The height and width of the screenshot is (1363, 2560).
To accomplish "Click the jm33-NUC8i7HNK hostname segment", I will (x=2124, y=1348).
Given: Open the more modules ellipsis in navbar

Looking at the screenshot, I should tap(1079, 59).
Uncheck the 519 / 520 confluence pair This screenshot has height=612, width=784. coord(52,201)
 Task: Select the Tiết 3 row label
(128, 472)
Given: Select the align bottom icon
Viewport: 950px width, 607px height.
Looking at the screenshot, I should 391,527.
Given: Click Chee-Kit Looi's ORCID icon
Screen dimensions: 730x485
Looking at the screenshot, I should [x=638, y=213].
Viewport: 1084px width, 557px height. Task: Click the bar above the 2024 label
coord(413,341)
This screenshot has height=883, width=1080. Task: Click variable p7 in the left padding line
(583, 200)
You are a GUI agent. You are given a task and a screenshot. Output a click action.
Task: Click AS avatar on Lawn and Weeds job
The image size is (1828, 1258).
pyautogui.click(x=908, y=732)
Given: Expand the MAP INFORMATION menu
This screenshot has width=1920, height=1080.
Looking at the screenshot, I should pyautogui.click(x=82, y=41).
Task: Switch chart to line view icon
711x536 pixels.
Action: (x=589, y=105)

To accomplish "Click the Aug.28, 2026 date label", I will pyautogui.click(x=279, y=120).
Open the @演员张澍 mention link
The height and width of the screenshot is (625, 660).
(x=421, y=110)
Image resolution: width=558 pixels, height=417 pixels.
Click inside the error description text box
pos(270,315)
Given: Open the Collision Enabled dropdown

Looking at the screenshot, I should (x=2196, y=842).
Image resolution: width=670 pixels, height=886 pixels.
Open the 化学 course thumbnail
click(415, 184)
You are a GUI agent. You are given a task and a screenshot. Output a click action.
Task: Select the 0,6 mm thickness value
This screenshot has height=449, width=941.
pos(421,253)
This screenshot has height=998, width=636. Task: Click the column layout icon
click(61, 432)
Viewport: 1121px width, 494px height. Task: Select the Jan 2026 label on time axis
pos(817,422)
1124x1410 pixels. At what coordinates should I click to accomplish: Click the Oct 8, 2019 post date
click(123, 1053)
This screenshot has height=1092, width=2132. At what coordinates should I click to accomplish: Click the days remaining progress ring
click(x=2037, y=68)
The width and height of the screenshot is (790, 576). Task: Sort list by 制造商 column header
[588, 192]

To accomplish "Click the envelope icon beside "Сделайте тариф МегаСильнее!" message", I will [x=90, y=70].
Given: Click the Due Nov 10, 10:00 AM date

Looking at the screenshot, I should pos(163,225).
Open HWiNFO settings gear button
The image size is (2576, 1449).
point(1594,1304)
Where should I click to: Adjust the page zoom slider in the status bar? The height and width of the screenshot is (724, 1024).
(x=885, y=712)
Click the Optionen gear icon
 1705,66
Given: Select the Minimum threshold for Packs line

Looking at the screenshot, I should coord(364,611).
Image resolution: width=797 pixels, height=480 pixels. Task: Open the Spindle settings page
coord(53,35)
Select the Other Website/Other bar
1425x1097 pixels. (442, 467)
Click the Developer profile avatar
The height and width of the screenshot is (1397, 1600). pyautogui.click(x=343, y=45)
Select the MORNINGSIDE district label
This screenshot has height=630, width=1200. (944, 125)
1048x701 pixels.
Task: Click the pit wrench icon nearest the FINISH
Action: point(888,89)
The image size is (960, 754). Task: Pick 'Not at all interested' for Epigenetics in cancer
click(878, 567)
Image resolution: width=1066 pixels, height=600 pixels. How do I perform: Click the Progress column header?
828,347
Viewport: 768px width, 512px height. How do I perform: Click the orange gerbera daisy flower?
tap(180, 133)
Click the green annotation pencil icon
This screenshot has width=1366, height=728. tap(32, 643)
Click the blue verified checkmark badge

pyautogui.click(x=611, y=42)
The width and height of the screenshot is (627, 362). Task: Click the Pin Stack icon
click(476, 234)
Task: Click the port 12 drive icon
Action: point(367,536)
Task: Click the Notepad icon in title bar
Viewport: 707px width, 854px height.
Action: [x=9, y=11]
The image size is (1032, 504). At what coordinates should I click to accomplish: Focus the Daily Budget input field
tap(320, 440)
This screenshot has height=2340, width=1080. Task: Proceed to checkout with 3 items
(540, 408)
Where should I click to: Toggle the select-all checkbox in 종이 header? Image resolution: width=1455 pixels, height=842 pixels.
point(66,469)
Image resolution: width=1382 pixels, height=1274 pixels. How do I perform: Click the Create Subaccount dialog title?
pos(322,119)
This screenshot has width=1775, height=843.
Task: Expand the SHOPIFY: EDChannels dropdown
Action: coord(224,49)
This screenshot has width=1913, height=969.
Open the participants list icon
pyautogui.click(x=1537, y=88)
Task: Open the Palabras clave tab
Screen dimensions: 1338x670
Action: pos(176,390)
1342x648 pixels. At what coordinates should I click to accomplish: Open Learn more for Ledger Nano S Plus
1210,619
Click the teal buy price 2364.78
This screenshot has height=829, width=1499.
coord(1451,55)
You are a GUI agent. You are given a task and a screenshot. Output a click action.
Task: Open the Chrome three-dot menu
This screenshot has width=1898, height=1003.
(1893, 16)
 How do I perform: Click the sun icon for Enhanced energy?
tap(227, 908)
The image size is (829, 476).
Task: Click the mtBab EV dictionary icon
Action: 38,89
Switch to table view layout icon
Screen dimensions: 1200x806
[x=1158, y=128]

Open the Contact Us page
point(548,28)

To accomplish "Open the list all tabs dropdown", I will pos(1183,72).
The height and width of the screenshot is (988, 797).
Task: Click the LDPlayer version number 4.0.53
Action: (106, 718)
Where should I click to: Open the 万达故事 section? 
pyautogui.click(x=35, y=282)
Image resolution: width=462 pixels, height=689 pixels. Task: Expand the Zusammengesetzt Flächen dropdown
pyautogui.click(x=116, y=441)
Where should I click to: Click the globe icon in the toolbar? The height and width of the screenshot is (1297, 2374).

_Problem description_. Reproduce the part of the entries that opens at the very first line and closes with the line containing "click(415, 184)", keeping both ends.

_Expected answer_.
The height and width of the screenshot is (1363, 2560).
To accomplish "Click the jm33-NUC8i7HNK hostname segment", I will (x=2124, y=1348).
Given: Open the more modules ellipsis in navbar

Looking at the screenshot, I should tap(1079, 59).
Uncheck the 519 / 520 confluence pair This screenshot has height=612, width=784. coord(52,201)
 Task: Select the Tiết 3 row label
(128, 472)
Given: Select the align bottom icon
Viewport: 950px width, 607px height.
Looking at the screenshot, I should 391,527.
Given: Click Chee-Kit Looi's ORCID icon
Screen dimensions: 730x485
Looking at the screenshot, I should [x=638, y=213].
Viewport: 1084px width, 557px height. Task: Click the bar above the 2024 label
coord(413,341)
This screenshot has height=883, width=1080. Task: Click variable p7 in the left padding line
(583, 200)
You are a GUI agent. You are given a task and a screenshot. Output a click action.
Task: Click AS avatar on Lawn and Weeds job
The image size is (1828, 1258).
pyautogui.click(x=908, y=732)
Given: Expand the MAP INFORMATION menu
This screenshot has width=1920, height=1080.
Looking at the screenshot, I should pyautogui.click(x=82, y=41).
Task: Switch chart to line view icon
711x536 pixels.
Action: (x=589, y=105)

To accomplish "Click the Aug.28, 2026 date label", I will pyautogui.click(x=279, y=120).
Open the @演员张澍 mention link
The height and width of the screenshot is (625, 660).
(x=421, y=110)
Image resolution: width=558 pixels, height=417 pixels.
Click inside the error description text box
pos(270,315)
Given: Open the Collision Enabled dropdown

Looking at the screenshot, I should (x=2196, y=842).
Image resolution: width=670 pixels, height=886 pixels.
Open the 化学 course thumbnail
click(415, 184)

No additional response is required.